## begin

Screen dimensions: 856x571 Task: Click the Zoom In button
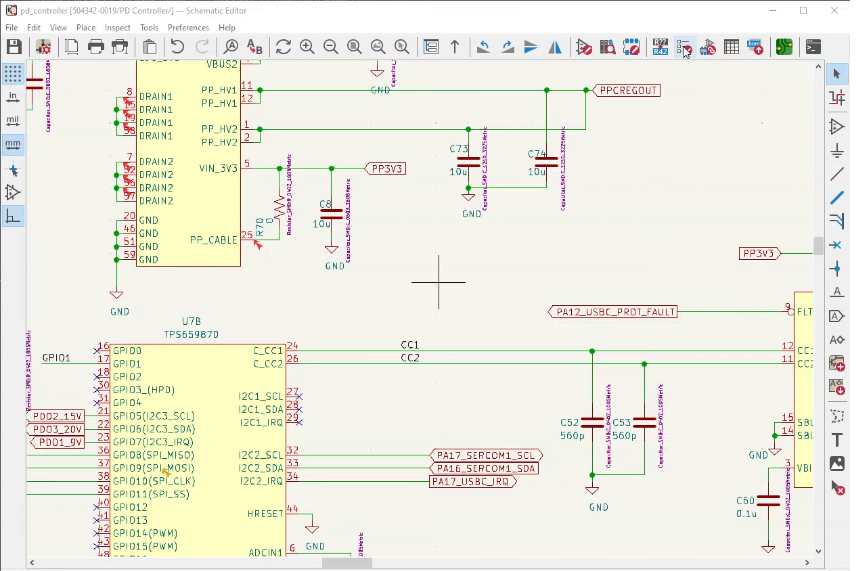point(307,47)
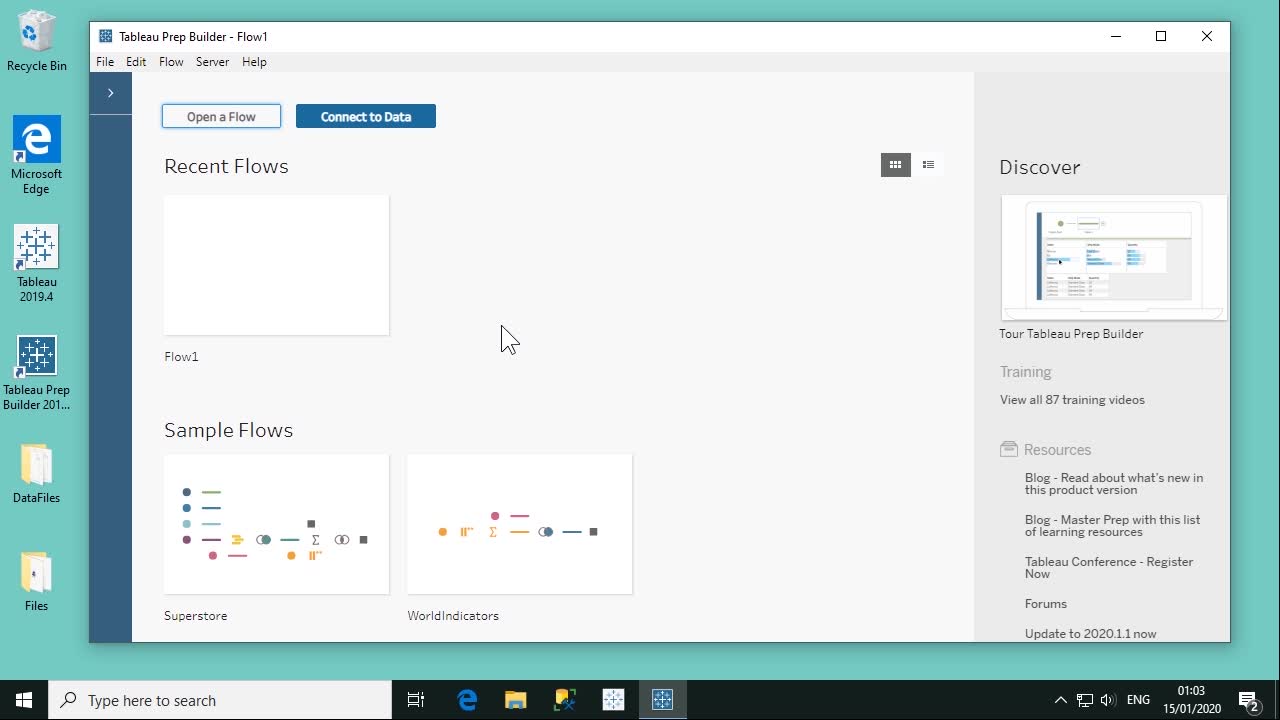Image resolution: width=1280 pixels, height=720 pixels.
Task: Click the Open a Flow button
Action: click(x=221, y=117)
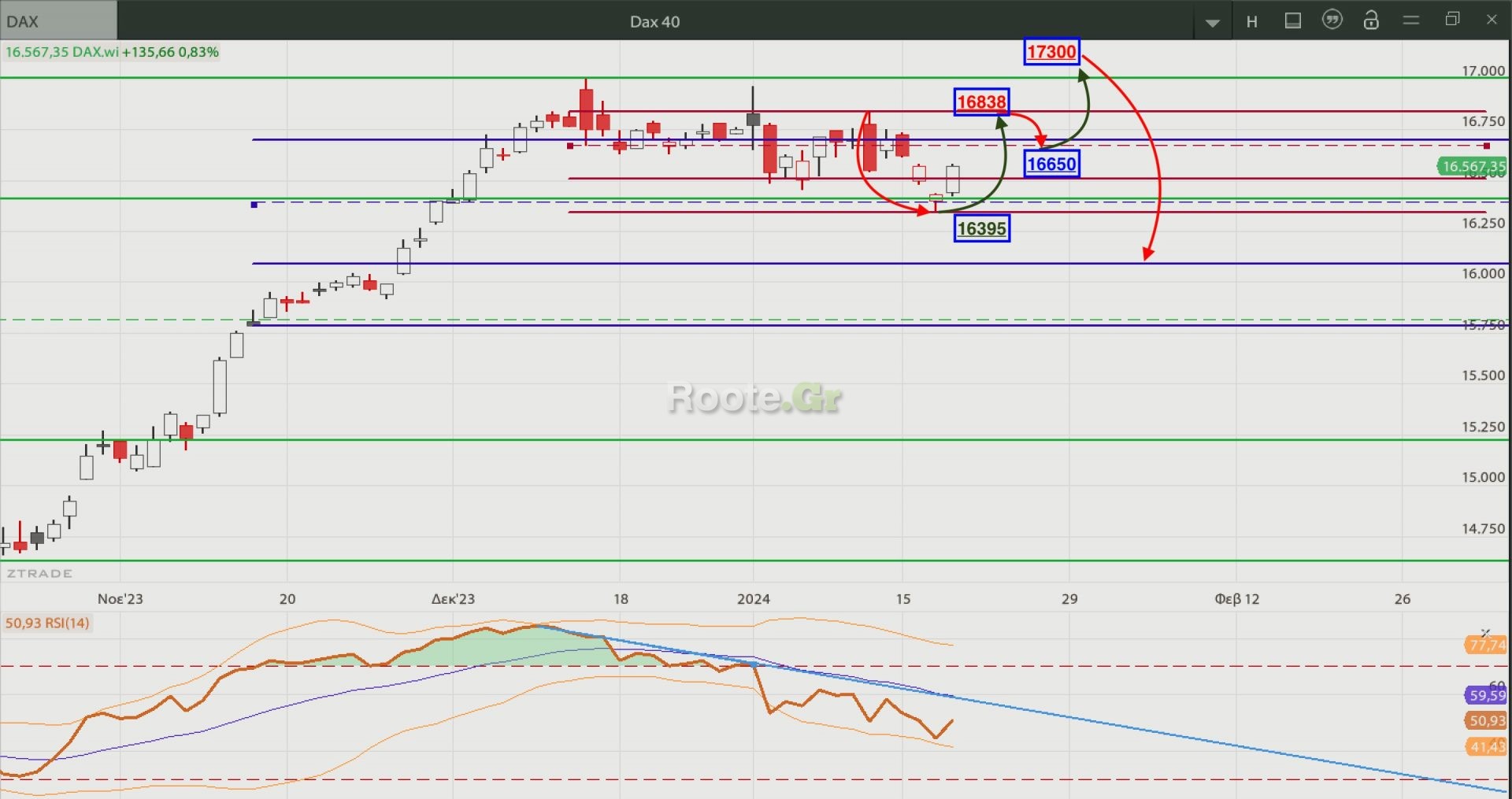Click the RSI(14) indicator label
1512x799 pixels.
tap(47, 623)
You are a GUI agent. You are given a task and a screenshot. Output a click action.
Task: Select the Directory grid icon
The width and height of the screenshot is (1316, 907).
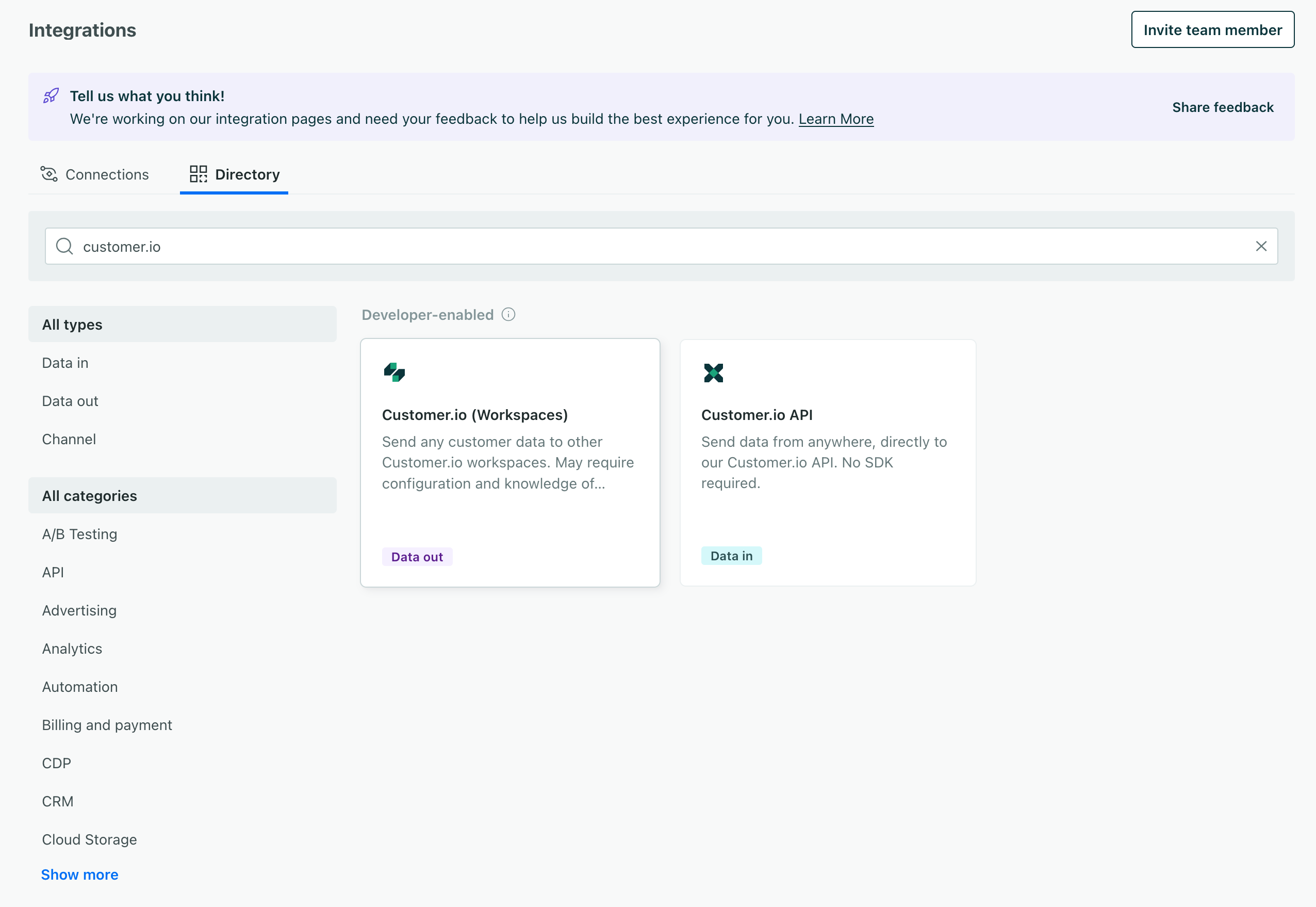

## end

## GOAL
Copy all of the rows above word for word, and leave the pictures out.

## TASK ANSWER
Screen dimensions: 856x571 Task: Click the Zoom In button
point(307,47)
Image resolution: width=1280 pixels, height=720 pixels.
Task: Click the Open a Flow button
Action: click(x=221, y=117)
Click the RSI(14) indicator label
1512x799 pixels.
tap(47, 623)
You are a GUI agent. You are given a task and a screenshot. Output a click action.
Task: Select the Directory grid icon
The width and height of the screenshot is (1316, 907).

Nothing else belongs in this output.